Specifically, according to the 2011 supplement to the Annual Homeless Assessment Report (AHAR) released December 12, 67,495 veterans were homeless in the United States on a single night in January 2011 – a significant reduction from last year’s single night count of 76,329.
In a release from the VA and HUD, the 12 percent decline keeps the Obama administration on track to meet the goal of ending veteran homelessness in 2015. According to Donovan, “In the wake of the worst economic downturn since the Great Depression,” the nearly 12 percent reduction in vet homelessness is “nothing less than extraordinary.”
The statements issued by Donovan and Shinseki are not necessarily indicative of Native veterans on reservations and their status as homeless or not homeless. HUD released the “December 2011 Point-in-Time Estimates of Homelessness Assessment Report” that includes counts from emergency shelters, transitional housing programs and other related facilities, but the count does not include the number of homeless veterans on reservations.
With no new figures relating to American Indian veterans available, numbers have been recorded within the past few years. The 2010 Veteran Homelessness supplemental assessment report to congress indicated American Indian and Alaska Native veterans who are poor are two times more likely to be homeless than American Indian and Alaska Native non-veterans who are poor. The 12 percent decline is indicative of good news to all vets regardless of ethnicity.
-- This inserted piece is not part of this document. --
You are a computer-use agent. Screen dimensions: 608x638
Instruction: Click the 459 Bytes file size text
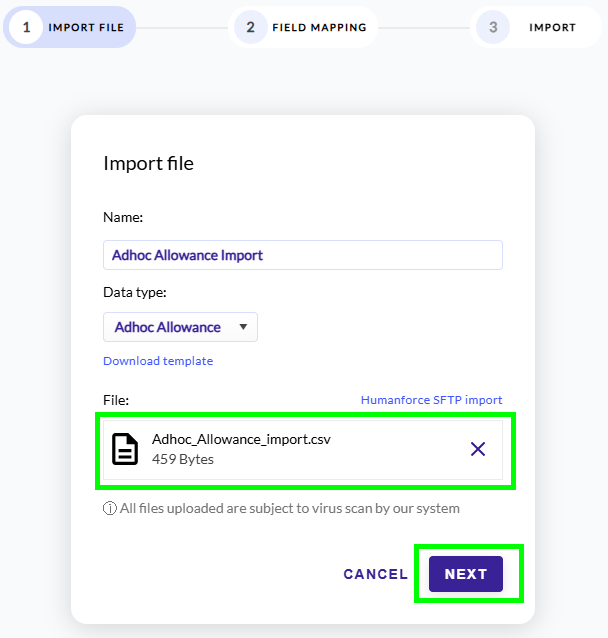182,459

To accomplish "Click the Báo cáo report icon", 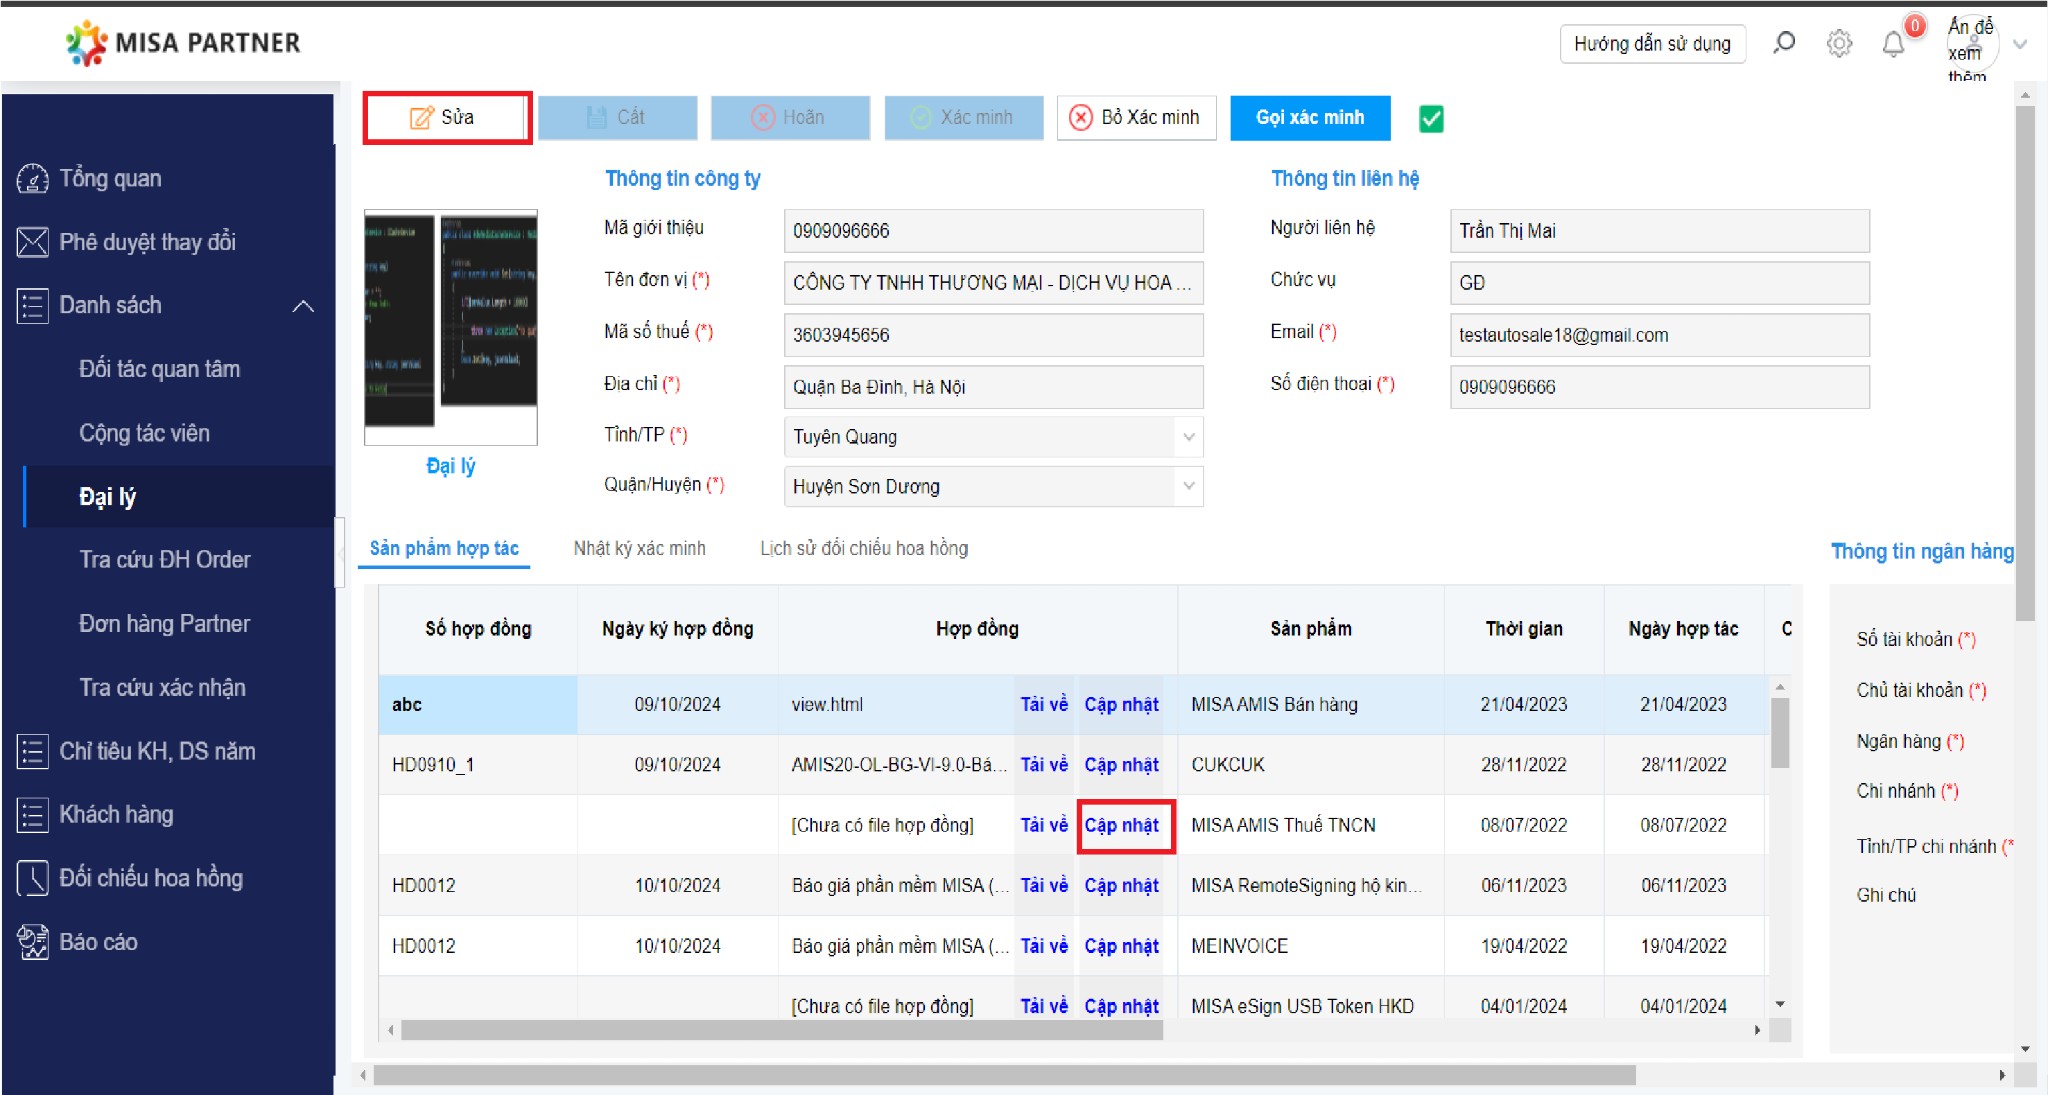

“This new report is good news for the tens of thousands of veterans we have helped find a home. Our progress in the fight against homelessness has been significant, but our work is not complete until no veteran has to sleep on the street,” Shinseki said. “We have been successful in achieving this milestone due to strong leadership from the president and hard work by countless community organizations and our federal, state, and local partners who are committed to helping veterans and their families get back on their feet.”
Donovan added, “We’re absolutely headed in the right direction as we work to end homelessness amongst those who have served our nation. This significant decline tells us that the Obama administration is on the right path, working together across agencies to target federal resources to produce a sharp and measureable reduction in veteran homelessness.
“As we put forth in the first federal plan to prevent and end homelessness, there’s plenty of work ahead to reach our goal, but these numbers validate the work done by both HUD and VA to reach our nation’s homeless veterans and get them into permanent housing,” Donavan said.
Other statements by Shinseki and Donovan mentioned the VA and HUD has worked with more than 4,000 community agencies and has successfully housed 33,597 veterans with access to health care from the VA.
Shinseki also announced that $100 million in grants will be made available to community agencies to assist an estimated 42,000 veterans and their families from becoming homeless or to help them to make the transition to stable housing.
“The problems that lead to homelessness begin long before veterans and their families are on the streets,” Shinseki said. “By putting more resources into prevention services for those at risk of becoming homeless, we will continue to help more veterans and their families turn their lives around.”